WHAT YOU WILL DO: Your task is to copy every line of the records below that contains "agent".

[TASK MATERIAL Boundary: Start]

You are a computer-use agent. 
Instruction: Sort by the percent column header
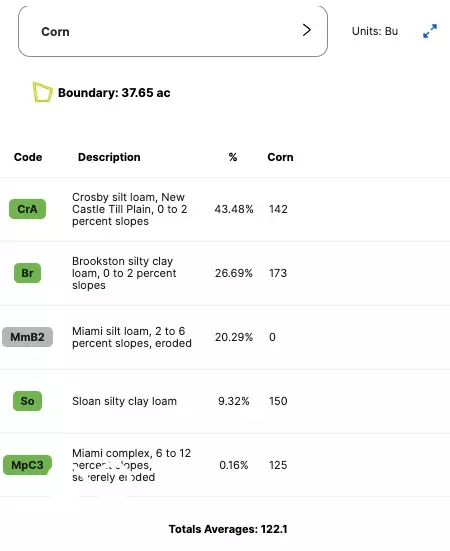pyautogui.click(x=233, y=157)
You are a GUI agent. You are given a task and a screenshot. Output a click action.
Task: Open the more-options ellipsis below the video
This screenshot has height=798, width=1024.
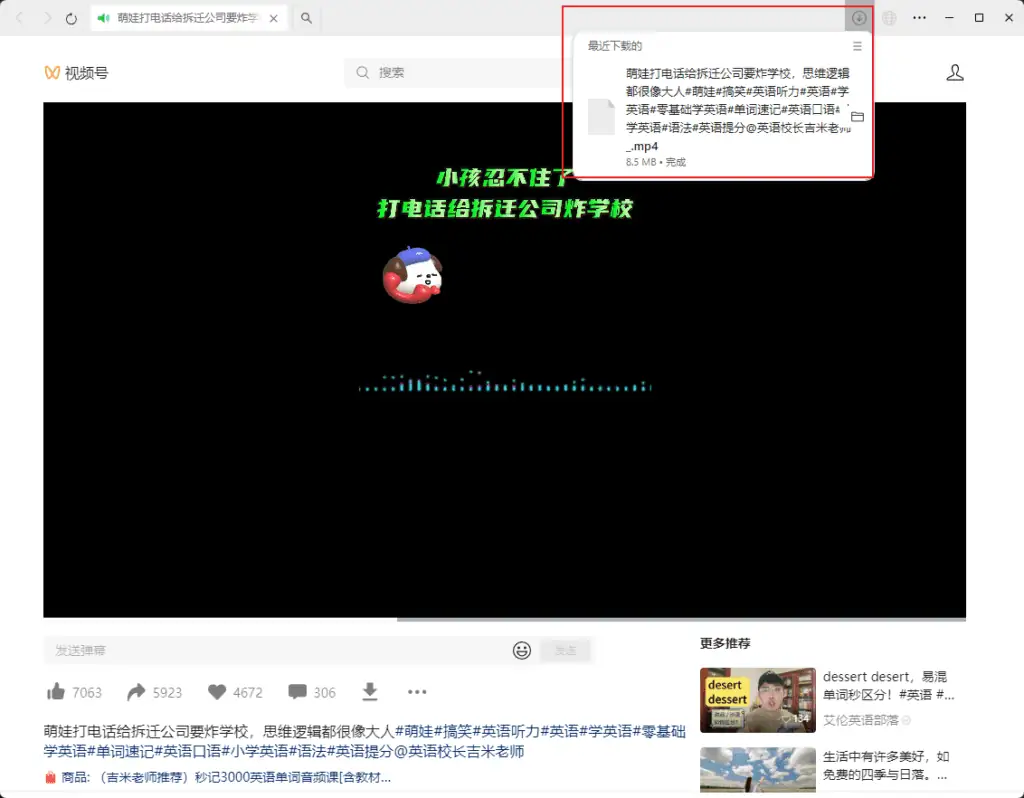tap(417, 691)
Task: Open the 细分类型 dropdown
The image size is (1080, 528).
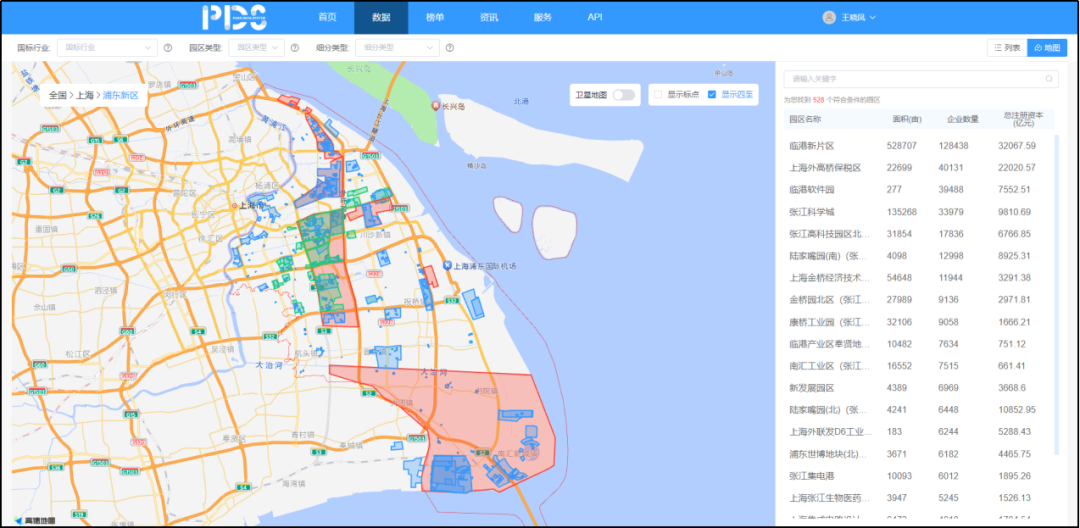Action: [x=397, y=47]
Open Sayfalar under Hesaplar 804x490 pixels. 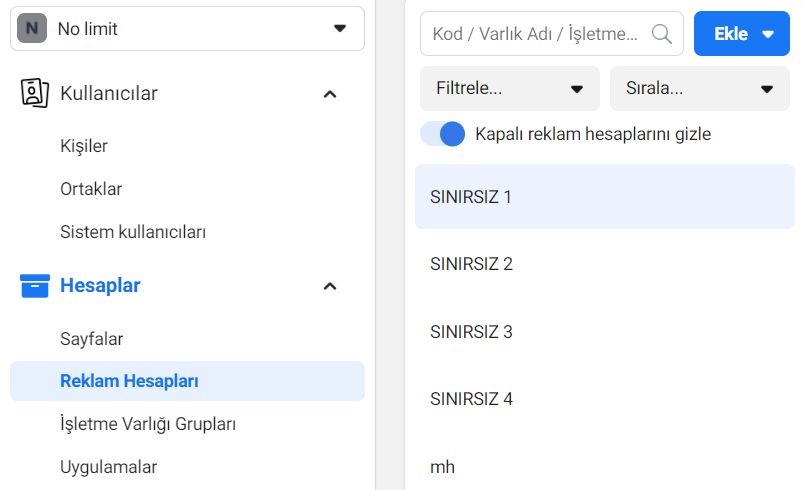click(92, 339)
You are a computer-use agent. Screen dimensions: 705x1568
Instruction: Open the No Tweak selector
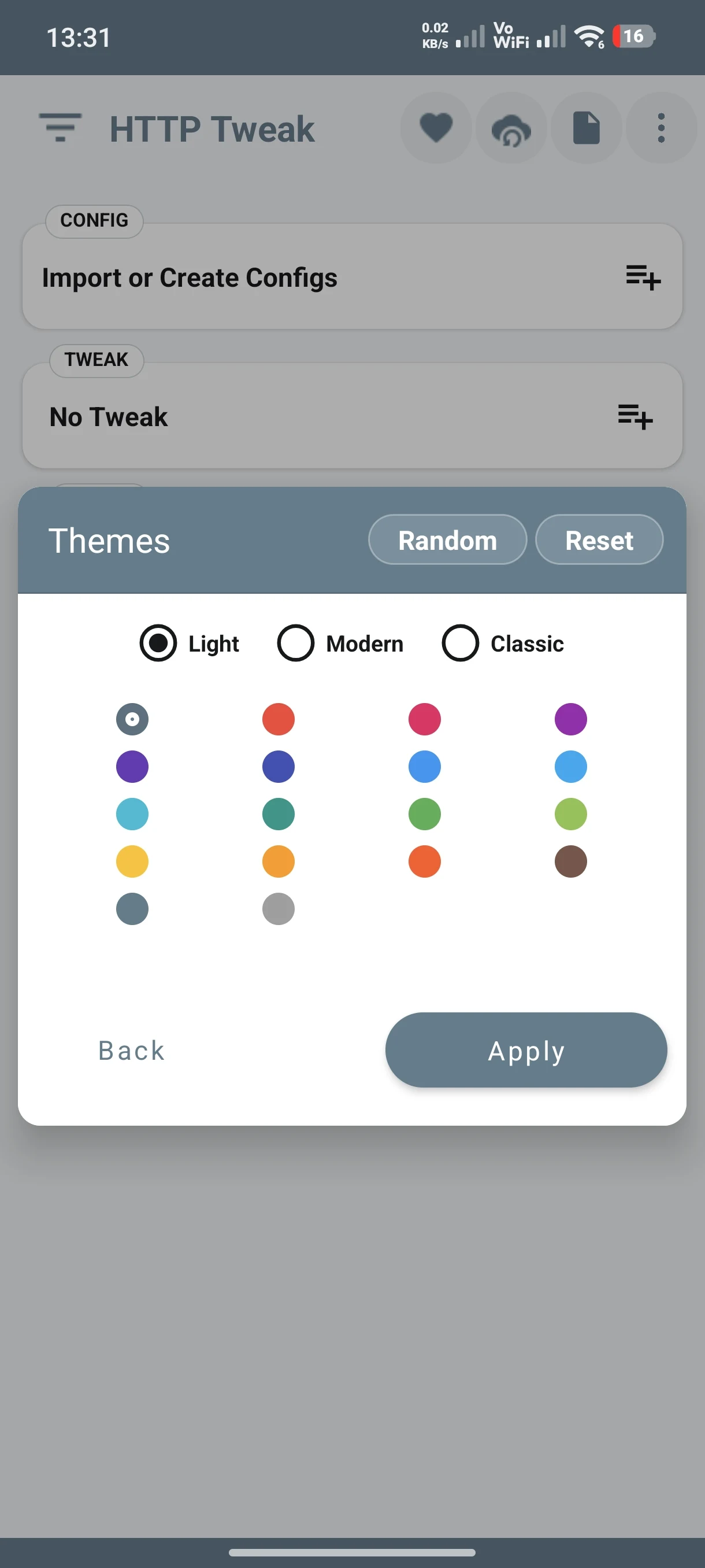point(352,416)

[TASK MATERIAL Boundary: End]

RESULT FOR THIS EXERCISE:
You are a computer-use agent. 
You are a GUI agent. You are given a task and a screenshot. Output a click action.
You are a computer-use agent. Screen dimensions: 705x1568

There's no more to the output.